Overall Carcass Improvements 

Tenderness. Beef Checkoff research immediately focused on tenderness to address dissatisfaction from the first National Beef Quality Audit. By 1999, tenderness had increased by 20%. To accomplish this dramatic improvement, all facets of our industry worked together to change genetics, management, feeding practices and post-harvest aging and chilling. Specifically, from the initial benchmark to 1999, we documented: 

  • Fewer no-roll steaks 
  • More steaks grading high Choice and Prime 
  • More gradual chilling procedures 
  • Increased aging periods 
  • Top sirloin with fewer injection site blemishes and less associated toughness 

By 2005, there was an 18% increase in tenderness compared with 1999 levels and more branded programs emerged with their own focus on quality. Tenderness levels for both retail and foodservice cuts have held steady since then. 

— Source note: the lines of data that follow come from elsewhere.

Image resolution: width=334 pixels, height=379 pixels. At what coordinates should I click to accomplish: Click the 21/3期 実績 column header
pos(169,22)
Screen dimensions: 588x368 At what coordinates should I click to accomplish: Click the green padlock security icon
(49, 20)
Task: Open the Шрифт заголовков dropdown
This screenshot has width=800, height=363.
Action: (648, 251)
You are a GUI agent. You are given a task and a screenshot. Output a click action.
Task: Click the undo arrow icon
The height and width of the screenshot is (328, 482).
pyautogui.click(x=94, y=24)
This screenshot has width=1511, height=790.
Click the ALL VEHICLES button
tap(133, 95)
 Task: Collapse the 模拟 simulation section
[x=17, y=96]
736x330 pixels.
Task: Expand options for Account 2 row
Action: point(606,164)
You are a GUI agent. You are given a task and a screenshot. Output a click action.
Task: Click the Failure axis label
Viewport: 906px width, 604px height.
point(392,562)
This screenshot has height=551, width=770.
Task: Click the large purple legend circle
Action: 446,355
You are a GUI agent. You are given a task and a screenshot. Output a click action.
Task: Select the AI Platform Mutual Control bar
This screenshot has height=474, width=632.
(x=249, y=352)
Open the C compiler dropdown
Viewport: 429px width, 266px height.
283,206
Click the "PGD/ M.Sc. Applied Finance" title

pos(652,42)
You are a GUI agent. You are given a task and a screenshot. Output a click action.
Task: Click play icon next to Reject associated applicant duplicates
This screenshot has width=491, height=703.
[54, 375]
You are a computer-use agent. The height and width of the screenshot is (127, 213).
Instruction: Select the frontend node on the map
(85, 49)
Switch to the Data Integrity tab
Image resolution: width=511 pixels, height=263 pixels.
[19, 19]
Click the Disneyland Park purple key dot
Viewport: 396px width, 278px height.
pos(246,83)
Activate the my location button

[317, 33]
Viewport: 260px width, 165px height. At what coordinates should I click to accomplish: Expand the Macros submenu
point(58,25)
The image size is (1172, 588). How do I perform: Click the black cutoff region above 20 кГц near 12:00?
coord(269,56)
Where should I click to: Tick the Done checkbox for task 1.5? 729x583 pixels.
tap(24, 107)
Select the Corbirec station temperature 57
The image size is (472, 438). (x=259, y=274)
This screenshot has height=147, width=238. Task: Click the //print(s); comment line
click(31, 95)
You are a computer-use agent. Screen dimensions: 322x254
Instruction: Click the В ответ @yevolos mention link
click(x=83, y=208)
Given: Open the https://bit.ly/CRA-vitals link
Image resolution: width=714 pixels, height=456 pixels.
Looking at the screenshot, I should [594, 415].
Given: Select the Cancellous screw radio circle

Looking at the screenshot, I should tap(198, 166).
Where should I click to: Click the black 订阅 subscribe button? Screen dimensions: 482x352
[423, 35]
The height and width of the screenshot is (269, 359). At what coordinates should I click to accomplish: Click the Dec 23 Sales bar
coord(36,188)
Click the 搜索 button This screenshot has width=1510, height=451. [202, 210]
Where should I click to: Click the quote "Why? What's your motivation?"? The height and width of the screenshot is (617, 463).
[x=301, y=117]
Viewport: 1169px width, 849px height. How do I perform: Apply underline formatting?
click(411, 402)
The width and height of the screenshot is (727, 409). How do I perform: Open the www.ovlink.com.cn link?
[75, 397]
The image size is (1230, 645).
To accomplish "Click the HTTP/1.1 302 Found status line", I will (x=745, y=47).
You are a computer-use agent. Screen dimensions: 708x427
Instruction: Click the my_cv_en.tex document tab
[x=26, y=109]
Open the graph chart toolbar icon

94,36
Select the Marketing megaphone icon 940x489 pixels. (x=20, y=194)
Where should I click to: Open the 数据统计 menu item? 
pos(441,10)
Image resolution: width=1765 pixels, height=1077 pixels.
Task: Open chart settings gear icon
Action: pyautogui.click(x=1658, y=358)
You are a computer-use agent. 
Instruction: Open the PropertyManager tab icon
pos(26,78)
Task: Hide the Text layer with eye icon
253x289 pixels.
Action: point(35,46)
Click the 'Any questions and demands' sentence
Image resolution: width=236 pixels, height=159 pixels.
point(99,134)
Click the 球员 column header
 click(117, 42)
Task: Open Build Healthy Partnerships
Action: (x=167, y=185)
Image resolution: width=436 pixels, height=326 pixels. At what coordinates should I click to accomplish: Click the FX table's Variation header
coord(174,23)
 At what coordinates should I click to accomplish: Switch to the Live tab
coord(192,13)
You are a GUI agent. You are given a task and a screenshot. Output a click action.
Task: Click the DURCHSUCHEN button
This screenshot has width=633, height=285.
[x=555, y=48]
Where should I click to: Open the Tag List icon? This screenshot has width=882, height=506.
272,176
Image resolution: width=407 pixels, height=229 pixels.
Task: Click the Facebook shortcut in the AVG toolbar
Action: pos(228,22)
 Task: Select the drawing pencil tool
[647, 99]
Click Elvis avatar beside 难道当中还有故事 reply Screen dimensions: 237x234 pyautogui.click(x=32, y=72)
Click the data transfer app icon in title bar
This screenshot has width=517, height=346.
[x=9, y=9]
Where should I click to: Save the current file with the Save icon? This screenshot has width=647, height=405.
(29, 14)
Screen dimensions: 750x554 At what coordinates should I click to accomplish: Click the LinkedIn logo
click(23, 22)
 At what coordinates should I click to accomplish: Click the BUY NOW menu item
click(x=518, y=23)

Historical Quality Grade Overview
More steaks have graded Choice and Prime since the 1990's.
(Source: USDA Agricultural Marketing Service)

Profiling Muscles of the Chuck and Round. Beef market data from 1993 - 1998 revealed a disturbing trend: the wholesale value of beef chucks and rounds decreased by 26 percent. The Muscle Profiling Project profiled the characteristics of 39 beef round and chuck muscles to understand their attributes and derive greater value. This research project and others helped the industry better understand the characteristics of all carcass components and led to the introduction of more than 17 value-added cuts to the marketplace. 

Pre-Harvest Genetic & Management Practices 

Beef Checkoff-funded research helped map the bovine genome in the very early days of genetic research. This led to the Carcass Merit Project which considered how genetics can impact palatability. Breed associations immediately used this data to help develop Expected Progeny Differences for tenderness and marbling, which significantly impacted the overall quality of beef cattle produced in the U.S. to meet domestic and international demand. 

Closest to home for the average commercial cow-calf operator, learnings from National Beef Quality Audits have been used to help producers maximize the value of their cattle and simultaneously address the needs of the consumer market.  

Protecting Beef’s Flavor Profile 

Ultimately, our work is never finished as we strive to deliver the best beef possible for consumers worldwide. As producer leaders and technical advisors come together to focus on the impact of long-term research, we will see benefits for both consumers and overall beef demand.  

Taste Demand Driver
Beef continues to outperform other proteins in comes to taste.
(Source: Consumer Beef Demand Tracker 2018-2022)

From the beginning, taste was clearly the number one driver of demand when consumers chose beef over other proteins. In fact, beef’s great taste contributes more than 74% to overall consumer satisfaction. As a result, we knew we needed to protect beef’s flavor over time. The massive improvements in beef tenderness and consistency have helped us better understand beef flavor and the essential role it plays in eating satisfaction.  


When prioritizing researchable topics appropriate for the Beef Checkoff, we must balance technical research with consumer research, so we know what we’re doing is impacting demand and benefitting our industry. Our mission is to include consumers in this process because we know they’re voting with their dollars every day on what they serve their family. 

Whether you’re driving a truck or eating a steak, you know if you’re having a good experience. Consumers will tell us if we’re providing a wholesome, nutritious, satisfying and flavorful product – we just need to ask.